Breaking it down this way shows that paying off your high-interest debt with your higher monthly paychecks makes more sense.
If you don’t have a lot of debt, you could use that money to put into a savings account. Or, you could even put it towards long-term investments.
So, Should You Claim Zero?
If you don’t have a lot of high-interest debt to pay off and you’re fine with having the maximum amount taken out for taxes, claim zero.
Your paychecks will be smaller each month. But, you’ll have a nice lump sum come tax season to be able to throw into an emergency fund or savings account.
Of course just because you claim zero doesn’t mean you’ll automatically get a lump sum back. If you have other streams of income, you may not qualify.
This assumption is if you only have one stream of income.
You can also use the refund money to fund some of your IRA for the following year.
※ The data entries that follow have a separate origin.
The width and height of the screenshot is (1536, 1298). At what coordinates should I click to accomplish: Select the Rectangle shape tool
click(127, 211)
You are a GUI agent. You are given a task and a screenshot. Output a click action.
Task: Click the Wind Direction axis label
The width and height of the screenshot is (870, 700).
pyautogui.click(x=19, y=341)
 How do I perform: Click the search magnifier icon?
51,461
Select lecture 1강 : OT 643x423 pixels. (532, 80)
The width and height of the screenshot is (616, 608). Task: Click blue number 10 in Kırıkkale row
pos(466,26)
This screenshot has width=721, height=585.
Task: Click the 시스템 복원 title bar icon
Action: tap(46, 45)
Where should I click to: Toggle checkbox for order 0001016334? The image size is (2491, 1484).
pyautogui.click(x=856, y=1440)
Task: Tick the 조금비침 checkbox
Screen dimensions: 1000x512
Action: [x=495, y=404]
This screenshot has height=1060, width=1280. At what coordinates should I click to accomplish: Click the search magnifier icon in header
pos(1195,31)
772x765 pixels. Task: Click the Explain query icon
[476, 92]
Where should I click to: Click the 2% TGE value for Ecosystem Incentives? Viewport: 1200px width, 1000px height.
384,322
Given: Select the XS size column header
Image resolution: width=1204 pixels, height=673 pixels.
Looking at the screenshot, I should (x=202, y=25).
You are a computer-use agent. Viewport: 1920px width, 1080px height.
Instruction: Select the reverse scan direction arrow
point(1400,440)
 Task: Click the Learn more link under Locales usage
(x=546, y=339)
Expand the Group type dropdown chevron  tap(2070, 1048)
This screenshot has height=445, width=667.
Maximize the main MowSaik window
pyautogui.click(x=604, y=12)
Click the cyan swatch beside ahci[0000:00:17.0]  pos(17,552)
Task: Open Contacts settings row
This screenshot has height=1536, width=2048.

Contrary to the example of the friend who claimed 10 on her W-4, I had a work colleague who always claimed zero on his taxes.
He did this because he felt it was the most simplistic way to “set it and forget it” to get a refund each year.
He was married and had two kids but still claimed zero. He never paid in on taxes at the end of the year and usually got a nice refund.
Other Forms of Income
If you have outside streams of income, you may want to claim zero to avoid owing income taxes at the end of the year.
This is exactly what I was advised to do from my tax accountant when I was launching my own company during the tail end of my employment with my last company.
However, it really depends on the amount of income and your overall financial situation as well. You should talk to a tax professional if you’re unsure how to proceed.
If You’re 1099
If you don’t work for an employer but do contract work or work for yourself, you may want to consider making estimated tax payments to lessen the amount of taxes you pay during tax time.
Estimated taxes allow you to “prepay” some of your taxes each quarter.
What To Do With Your Tax Refund
As I mentioned earlier, if you claim zero you have the largest chance of getting a refund come tax time. I’m sure we can all think of something to buy with tax refund money.
However, here are some other things you might want to do with your tax refund if you get one.
Beef Up Your Emergency Fund
Don’t be one of the majority of people who can’t pay for a $400 emergency. Instead, create a starter emergency fund of $1,000.
Then work on increasing that emergency fund to three to six months’ worth of expenses by making regular direct deposits to your emergency savings account.
Pay Off Debt
What if you’ve got your starter emergency fund in place and have consumer debt to pay off? Consider using some or all of your tax refund proceeds to pay off debt.
If you do, you’ll be paying less in annual credit card interest and you’ll have lower monthly payments as well. Not to mention you’ll be one step closer to achieving financial freedom.
Contribute To An IRA
If you’ve not maxed out your annual IRA contribution limit, you could consider putting your tax refund money into a Roth or Traditional IRA.
Then you’ll have more money working toward creating a cushy financial picture during retirement.
Pro Tip: If your retirement fund is fully stocked you could contribute money to a 529 plan or other college vehicle for your kids, grandkids, or other young people.
Give Money Away
Do you have a favorite charity you like to support? There are so many worthy causes and people in need you can support with your tax refund money if you don’t really need the cash.
Research charitable causes and find one or two that line up with your values. Find causes that mean something to you and support them with your tax refund cash.
So, before you decide between zero, one, or a higher number of allowances, think about how much debt you want to pay off in the year.
Having some extra wiggle room to help you alleviate that debt. It can also set you up for other financial goals to tackle, such as saving for an emergency fund or putting money towards your IRA.
If you’re still unsure what to do, talk to your accountant. You can also ask how many allowances your friends, family members, or colleagues claim.
Everyone seems to have a differing opinion about this, but make sure to do what’s right for you and adjust the numbers accordingly for the following year.